▶ INPUT MATERIAL
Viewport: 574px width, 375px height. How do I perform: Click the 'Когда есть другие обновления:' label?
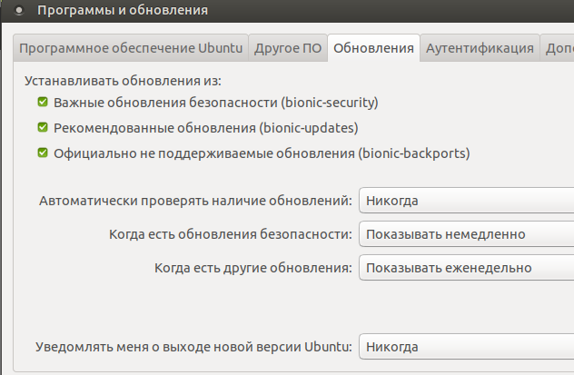click(x=252, y=268)
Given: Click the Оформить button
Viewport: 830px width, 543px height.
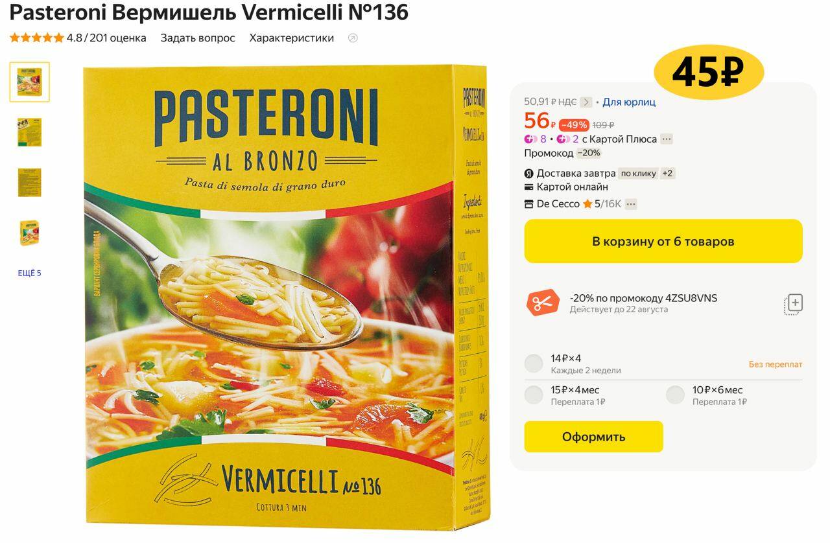Looking at the screenshot, I should (594, 437).
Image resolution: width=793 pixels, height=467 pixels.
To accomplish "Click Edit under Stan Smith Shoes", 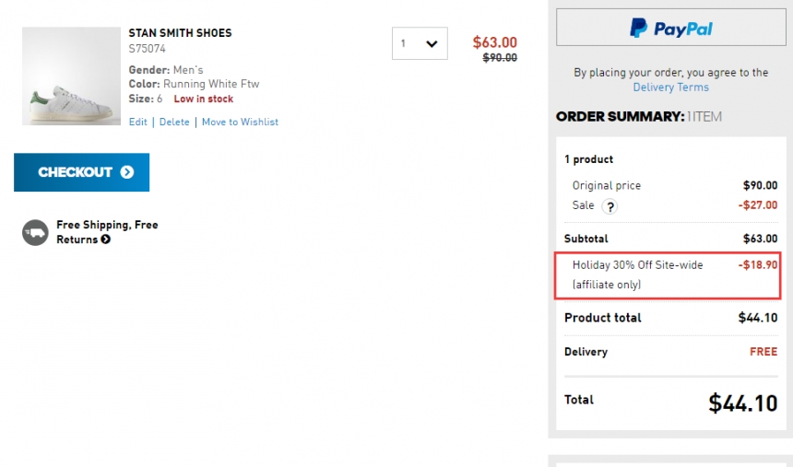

▶ AIM OF THE TASK
Without including any pictures, repeat the records above exactly.

▶ SOLUTION TO THE PROBLEM
Viewport: 574px width, 375px height. How do I perform: Click the 'Когда есть другие обновления:' label?
click(x=252, y=268)
Given: Click the Оформить button
Viewport: 830px width, 543px height.
Looking at the screenshot, I should (594, 437).
Image resolution: width=793 pixels, height=467 pixels.
To accomplish "Click Edit under Stan Smith Shoes", 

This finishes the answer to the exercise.